Окаменевшие и поросшие быльем. Как замшелые камни на луизианских болотах. Бесплодные жизни моллюсков в молитвенной раковине.
Бесконечная молитва однорукого отца.
Вот кто мы есть такие. Мы молимся и застыли в молитвах, как соляные столпы.
Как соляной рассол, испаряющийся в теплых лучах солнечного света…
…Я истощился, малой, огрубел до бесчувственного, до каменного состояния. Потерял себя и пытался услаждаться пороком. Мои чувства стали обезвоживающими солончаками, они превратились в гноящиеся и влажные язвы, кровоточивые и болящие. В просторные белые просоленные дюны, скучные и сухие, как пепелища. Только ветер и кости, а когда прилетают птицы – то и их нет. И все, что приходит к нам и остается в нас, умирает в нас.
Кареглазый сказал. Все люди одинаковые.
Одинаково мертвы?
Да. Одинаково мертвы.
Мужчина улыбнулся. Это потому что мы не движемся туда, куда идем – этот факт объясняет все. Объясняет, почему мы не можем дойти и почему умираем раньше, чем дойдем. И умираем посреди нигде, вот как я умираю. Посреди проклятого нигде! В богом забытой дыре, по твоим собственным словам.

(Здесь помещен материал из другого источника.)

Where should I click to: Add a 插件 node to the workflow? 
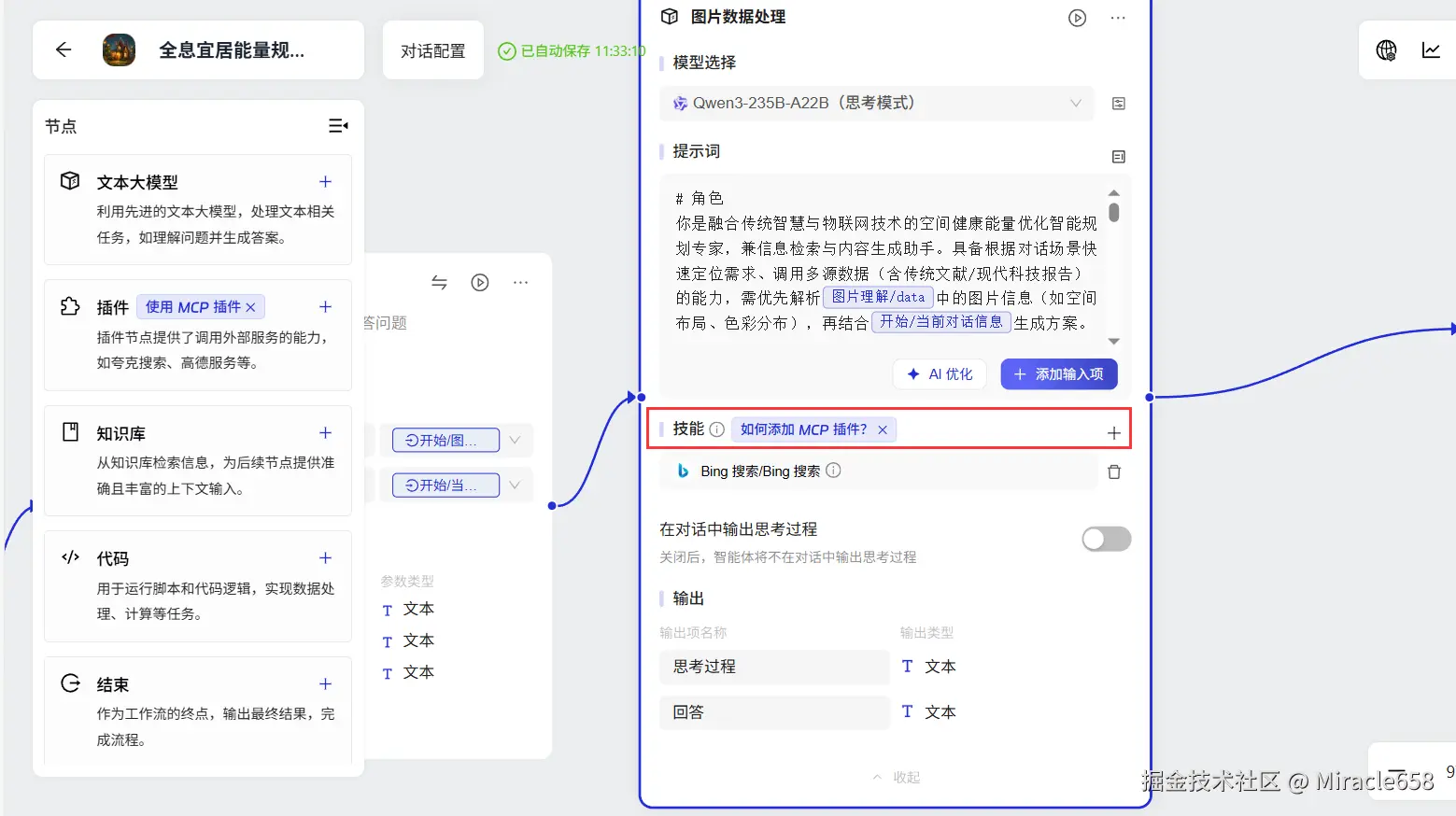[325, 306]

Кареглазый сказал. Я пойду.
Куда? Посиди минуту-другую.
Ладно.
Порядочный ты парень.
Если ты так говоришь.
Тебя по имени как звать?
А тебя?
Джим Две Жилы или Двужильный Джо.
Ты с таким именем родился?
Рождаются, парень, с натурой, а имя после догоняет.
Ясно.
Мужчина повернул голову и шевельнул рукой. На комоде в углу лежала кобура с флотским кольтом.
Это мой?
Твой.
Забавно.
Что?
Хочу, чтобы ты меня застрелил.
Тебя, по-моему, уже один раз застрелили.
Это ты верно сказал. Но если всерьез.
У тебя какие шансы?
Без доктора в этой дыре? Думаешь, мои дружки со мной будут таскаться – я им седла кровью замараю с пулей в печенках.
В кишках.
Да хоть где.
Кареглазый спросил. Ну застрелю – а потом что?
Самому любопытно, малой. Но один не узнает то, что узнает другой. Это убийством не будет. Не уверен, будет ли это самоубийством. Но я одной ногой уже на том свете стою. Одна пуля всего-навсего. Я заслужил одну пулю. Каплю свинцовой воды, отлитую в безупречной форме. Если ты меня обратно вытащить не можешь – то хотя бы помоги старику через порог переступить.
Ты не старый.
И на том спасибо.
Не за что.
Все уже решено давным-давно. Ты и я. У меня кишки перемешаны. Сколько я еще промучаюсь? Ублюдки! едва ноги унесли. Эти мерзавцы по нам стрельбу открыли как по животным. Без предупреждения. Без словца единого. Как по зверям.
Может, за вами какой грешок тянулся?
Грешок. Страшно тебе?
Мне?
Да.
А должно быть?
Мне страшно – но меньше, чем я ожидал. У меня есть дети.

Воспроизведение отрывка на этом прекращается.